One of the hallmarks of their research called into question the idea that

humans are rational decision makers, as the field of economics had claimed for

over 200 years. Their research proved that as humans we are often misguided by

biases that cause us to make decisions that are not altogether rational, at least not

in the way economists once thought. As humans, we are much more complicated

than traditional economic theory would have us believe.

 

Tversky and Kahneman contributed heavily to the creation of a new field

called behavioral economics, which studies the effects of psychological, emotional,

and cultural factors on the decisions of individuals and institutions, and how those

decisions vary from those implied by classical economic theory.

 

One of the early topics that fascinated Tversky and Kahneman was the concept

of regret as it related to its influence on decision-making. In a memo to Tversky

in the 1970s, Kahneman wrote:

 

It is the anticipation of regret that affects decisions, along with the anticipation of

other consequences. When people make decisions, they do not seek to maximize

utility. They seek to minimize regret.

 

Each of us has felt regret many times before, ranging from regret about little

decisions (I wish I had purchased the other pair of shoes) to bigger decisions like

choosing a college major.

 

When making buying decisions about products, say a house or car, it’s easier

for humans to minimize the likelihood of future regret because our satisfaction

is easier to gauge. Conversely, it’s harder for us to assess the likelihood of future

regret when deciding on an expert to assist us in solving an important problem.

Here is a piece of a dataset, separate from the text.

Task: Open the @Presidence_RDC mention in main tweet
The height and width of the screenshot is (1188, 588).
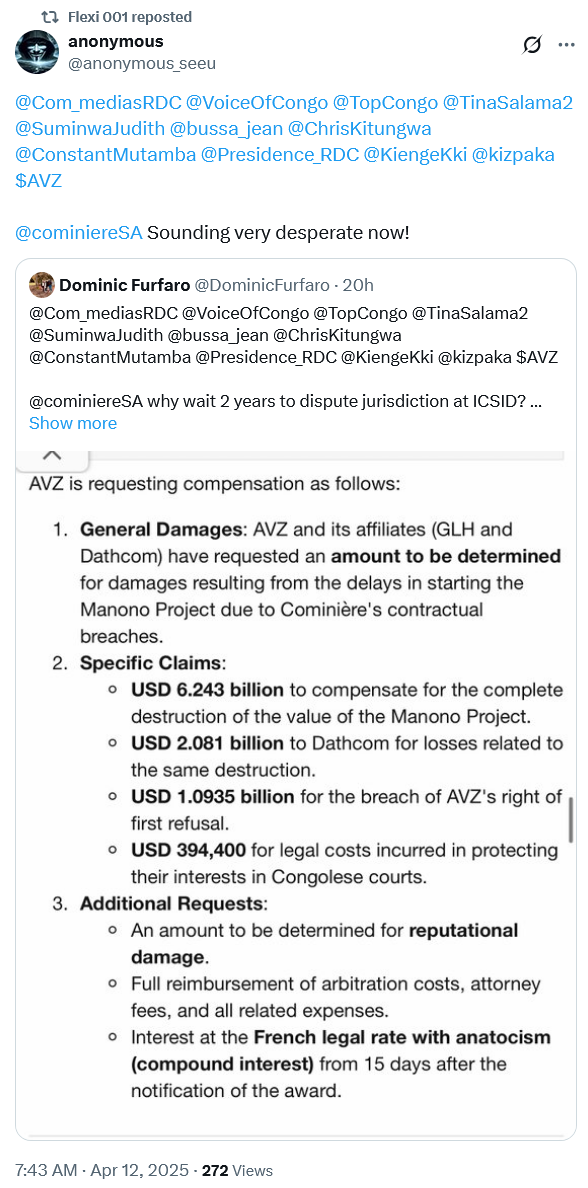Action: point(280,155)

As regret-avoiding creatures, humans seek out information to help minimize this

uncomfortable feeling.

 

Because human decision-making is influenced by regret avoidance, any steps

we can take as professionals to reduce this anticipated feeling will increase our

chances of success. In much the same way that channel markers guide a ship’s captain

safely to harbor, this rainmaker skill leads clients to a good decision while minimizing

anticipated regret.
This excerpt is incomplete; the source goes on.